I.e. output the last line first, then the second-to-last, etc.
 
But that's not really a well defined task on a stream
(which is why we would have an EOF to begin with)
 
@matt Hi. Interested in APL?
 
9:51 PM
i guess so. don't know much about it
 
@matt I'll be happy to introduce you to APL. Do you have a few minutes?
 
uh sure
also is "APL orchard" a play on words?
 
It is. We tend to make puns pretending APL is pronounced like "apple".
 
heh ok
 
RGS
@matt you have no idea of the rabbit hole you are getting into hehe
 
9:54 PM
Is APLcart also a pun?
 
@RGS is that good? bad?
 
@matt good
 
@matt APL is a mathematical notation that generalises and harmonises concepts from Traditional Mathematical Notation (TMN) so it becomes unambiguous and therefore machine executable. It can then also be used as A Programming Language.
 
what
english please
 
RGS
@matt I found it awesome ⍥
 
9:55 PM
@FredrikNiemelä Yes. I was intending to disrupt the APL documentation scene, so compare to the phrase "upset the applecart".

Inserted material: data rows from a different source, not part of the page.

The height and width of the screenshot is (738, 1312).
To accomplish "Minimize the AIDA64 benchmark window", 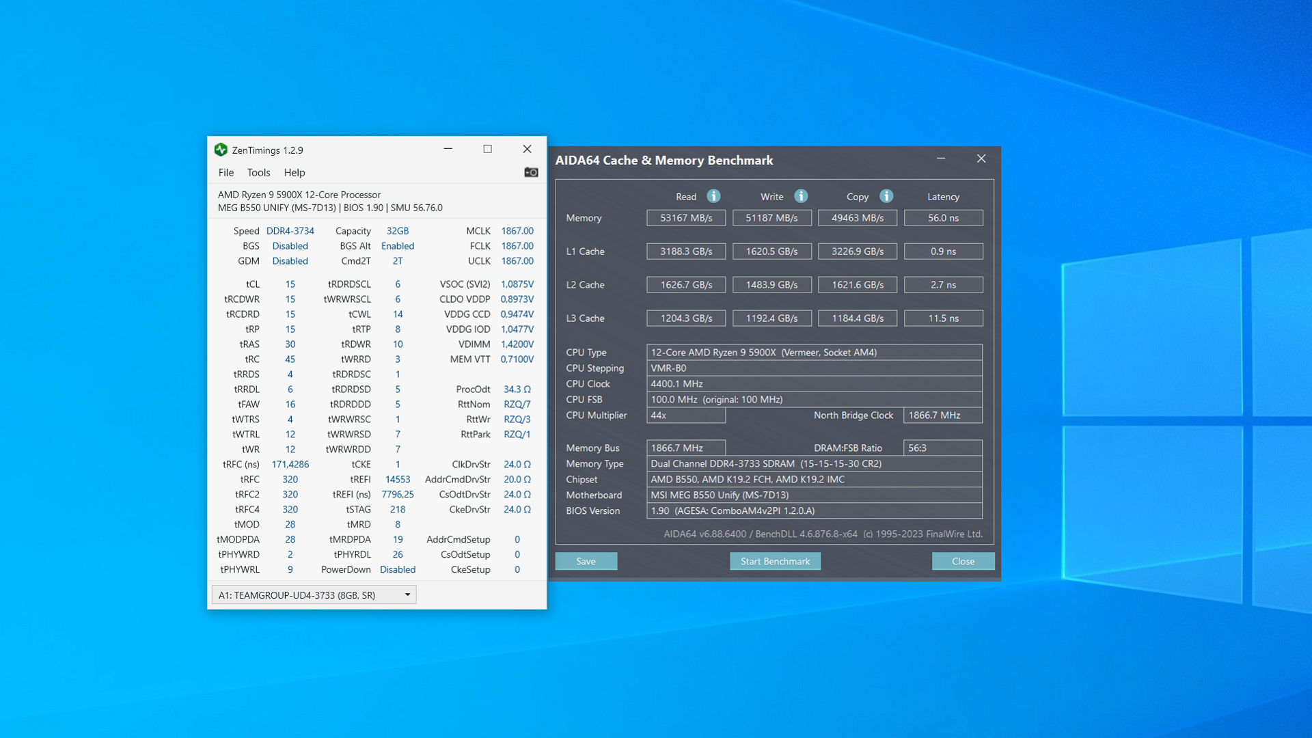I will click(941, 159).
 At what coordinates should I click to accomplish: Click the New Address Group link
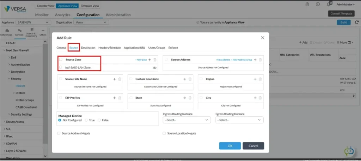[x=242, y=60]
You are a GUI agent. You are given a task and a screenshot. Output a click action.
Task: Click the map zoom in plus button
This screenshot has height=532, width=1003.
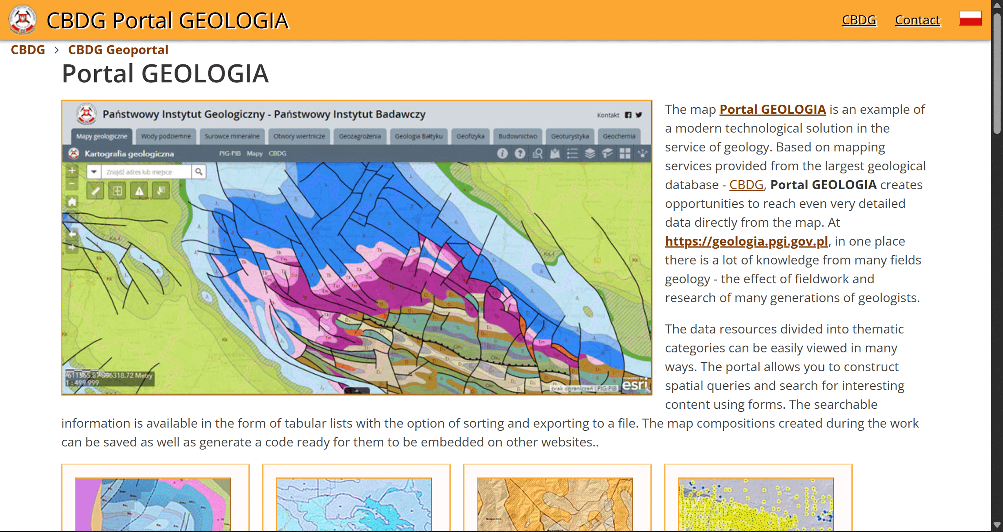(x=72, y=170)
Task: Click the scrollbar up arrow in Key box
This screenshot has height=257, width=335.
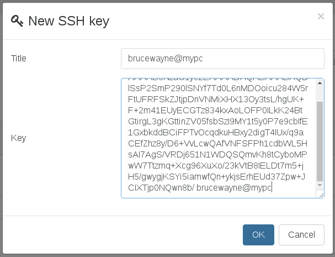Action: (320, 83)
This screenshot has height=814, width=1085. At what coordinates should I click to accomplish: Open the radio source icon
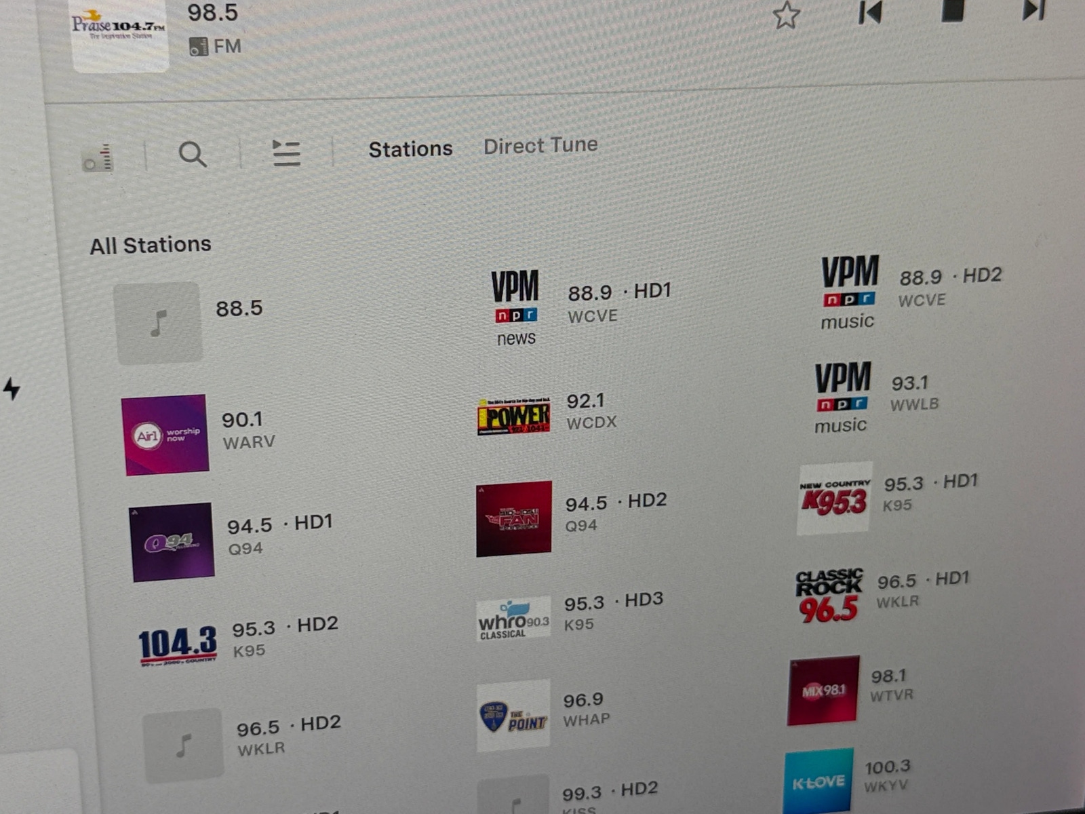click(98, 158)
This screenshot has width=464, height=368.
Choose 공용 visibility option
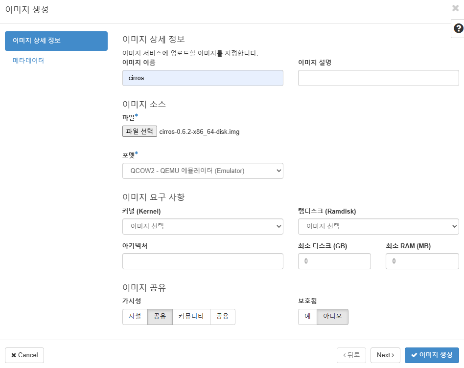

@matt Sorry. Do you mind telling me a little about our own background, so I can adapt to that?
 
I was just googling for idioms containing applecart. Found that one, but had never heard it before, so that went completely over my head
 
future data scientist maybe, idk
 
@matt Aha, then you're exactly the target audience for APL!
 
dun dun dun!
is this supposed to feel like an interview?
 
No, not at all :-)
 
9:57 PM
ok good :D
 
APL is a programming language that removes much of the usual burden of programming from the programmer and gives it to the computer to deal with. It is especially well suited for domain experts who can then write their own programs instead of having to communicate their needs to a professional programmer for implementation.
 
so basically "thing that kinda does stuff for you"
"but not entirely"
 
Yup.
 
yes i have a very simplistic view of things lol
 
It is great for handling and mangling large amounts of data processing, while keeping the "feel" of just writing mathematical formulas.